Lo que no está claro es si a la luz de la ley, los paramilitares deberán regresar las tierras de las que despojaron a centenares de campesinos a través de intimidaciones o si la situación se quedará tal cual. Además, si están en manos de narcotraficantes el problema se complica más porque se sabe que utilizan testaferros y por eso llegar a la verdad se puede convertir en una historia sin fin. Para no ir muy lejos hay que recordar que algunos de los líderes de las Autodefensas están pedidos en extradición por delitos conexos con tráfico de drogas.

Por ahora ese tema no ha sido tratado en profundidad, en el marco del componente de reparación de la Ley de Justicia y Paz. No obstante Michael Frühling, director de la Oficina en Colombia del Alto Comisionado de la ONU para los Derechos Humanos, ha reiterado que la reparación de las víctimas no puede quedar refundida o en segundo plano. Por eso ha pedido, además de condicionar el otorgamiento de cualquier beneficio a la confesión completa de crímenes y a una pública manifestación de arrepentimiento, a que devuelvan la totalidad de los bienes logrados mediante sus acciones. De lo contrario, sería un motivo más para deslegitimar sus aspiraciones políticas.

Además, para aquellos que fungieron como jefes paramilitares, que son quienes se vislumbra aspirarán a cargos de elección popular, hay algo que también podría frustrar su nuevo rol. Pese a que la Ley de Justicia y Paz prácticamente los exime de muchos comportamientos ilegales de los que se les acusa, quedará latente la posibilidad de que quienes considerando que el Estado colombiano no fue eficaz para sancionar sus delitos, vayan a la Corte Penal Internacional a interponer las respectivas demandas. Los casos de Chile y Argentina, a pesar de las legislaciones internas dictadas para poner ‘punto final’, son muy dicientes de lo que podría suceder en el futuro en nuestro país.

 

Las listas

Es poco probable que los ex líderes paramilitares encabecen listas o salgan a las calles a conseguir firmas para poder conformar un movimiento político que los cobije. Lo que ha quedado claro hasta el momento, es que se sumarán a movimientos ya consolidados, ocupando lugares secundarios, aunque esto realmente no importa mucho teniendo en cuenta la existencia del voto preferente.

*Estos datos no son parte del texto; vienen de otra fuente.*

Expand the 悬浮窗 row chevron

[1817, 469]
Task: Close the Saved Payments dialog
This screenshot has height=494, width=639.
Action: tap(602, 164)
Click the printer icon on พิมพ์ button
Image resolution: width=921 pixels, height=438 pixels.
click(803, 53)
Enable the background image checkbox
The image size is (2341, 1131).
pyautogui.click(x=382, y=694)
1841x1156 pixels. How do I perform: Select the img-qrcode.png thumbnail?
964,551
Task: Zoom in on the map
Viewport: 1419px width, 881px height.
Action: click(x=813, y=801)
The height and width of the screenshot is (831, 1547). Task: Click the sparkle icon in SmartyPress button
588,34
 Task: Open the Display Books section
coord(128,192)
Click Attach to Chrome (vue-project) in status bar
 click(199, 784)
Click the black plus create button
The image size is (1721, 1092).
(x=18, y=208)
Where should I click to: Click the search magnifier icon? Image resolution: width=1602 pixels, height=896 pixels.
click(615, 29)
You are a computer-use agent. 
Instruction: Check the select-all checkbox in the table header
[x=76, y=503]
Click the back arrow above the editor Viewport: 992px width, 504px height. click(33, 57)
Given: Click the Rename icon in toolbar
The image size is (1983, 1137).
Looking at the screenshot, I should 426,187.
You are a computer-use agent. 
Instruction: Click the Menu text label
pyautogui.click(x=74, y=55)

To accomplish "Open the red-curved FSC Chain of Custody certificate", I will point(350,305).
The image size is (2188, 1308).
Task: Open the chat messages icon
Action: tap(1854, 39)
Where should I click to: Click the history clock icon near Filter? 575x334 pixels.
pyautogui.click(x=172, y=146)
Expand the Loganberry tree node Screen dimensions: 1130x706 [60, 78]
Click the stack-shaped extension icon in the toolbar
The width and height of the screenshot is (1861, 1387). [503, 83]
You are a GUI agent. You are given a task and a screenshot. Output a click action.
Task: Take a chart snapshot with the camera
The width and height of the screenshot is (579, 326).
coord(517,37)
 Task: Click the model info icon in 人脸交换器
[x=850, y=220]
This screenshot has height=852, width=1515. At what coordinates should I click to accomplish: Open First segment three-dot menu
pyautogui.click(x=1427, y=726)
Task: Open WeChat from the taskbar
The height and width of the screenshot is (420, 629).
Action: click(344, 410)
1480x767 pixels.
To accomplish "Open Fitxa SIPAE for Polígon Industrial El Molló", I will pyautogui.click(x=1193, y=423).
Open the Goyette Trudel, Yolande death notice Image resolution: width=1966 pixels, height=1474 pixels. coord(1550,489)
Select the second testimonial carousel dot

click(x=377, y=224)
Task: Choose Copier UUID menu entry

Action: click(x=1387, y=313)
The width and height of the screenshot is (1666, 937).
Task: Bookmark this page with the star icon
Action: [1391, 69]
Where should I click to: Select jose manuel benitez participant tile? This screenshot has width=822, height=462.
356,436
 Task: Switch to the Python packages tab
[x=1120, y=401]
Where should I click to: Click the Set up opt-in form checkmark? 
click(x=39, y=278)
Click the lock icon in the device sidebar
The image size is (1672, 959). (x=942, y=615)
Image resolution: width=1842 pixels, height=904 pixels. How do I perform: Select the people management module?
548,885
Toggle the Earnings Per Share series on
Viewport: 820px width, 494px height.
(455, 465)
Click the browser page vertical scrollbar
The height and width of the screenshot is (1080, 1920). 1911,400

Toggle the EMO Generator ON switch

¿Pero el hecho de que se desmovilicen significa que no harán presiones indebidas para elegir a sus candidatos? Ese es uno de los retos que debe tener el Gobierno con miras a las próximas elecciones. Es poco realista pensar que aunque estos grupos abandonen las armas y se reintegren a la vida civil, dejen de tajo los métodos utilizados durante muchos años para consolidar su poder en diferentes regiones del país.

Un caso típico es el denunciado por el senador Carlos Moreno de Caro quien ha advertido que se debe tener mucho cuidado con los desmovilizados, pues algunos integrantes de bloques desarticulados prefirieron continuar con bandas delincuenciales o grupos de narcotraficantes. Por eso no se descarta que surjan nuevas organizaciones con intereses definidos en el campo político, que conserven viejos métodos de influir en diferentes zonas de la geografía nacional. Lo que si parece evidente es que el discurso de los ex combatientes, en calidad de candidatos en la plaza pública, no será muy distinto a lo que se ve habitualmente en las regiones. Ernesto Báez es un buen ejemplo.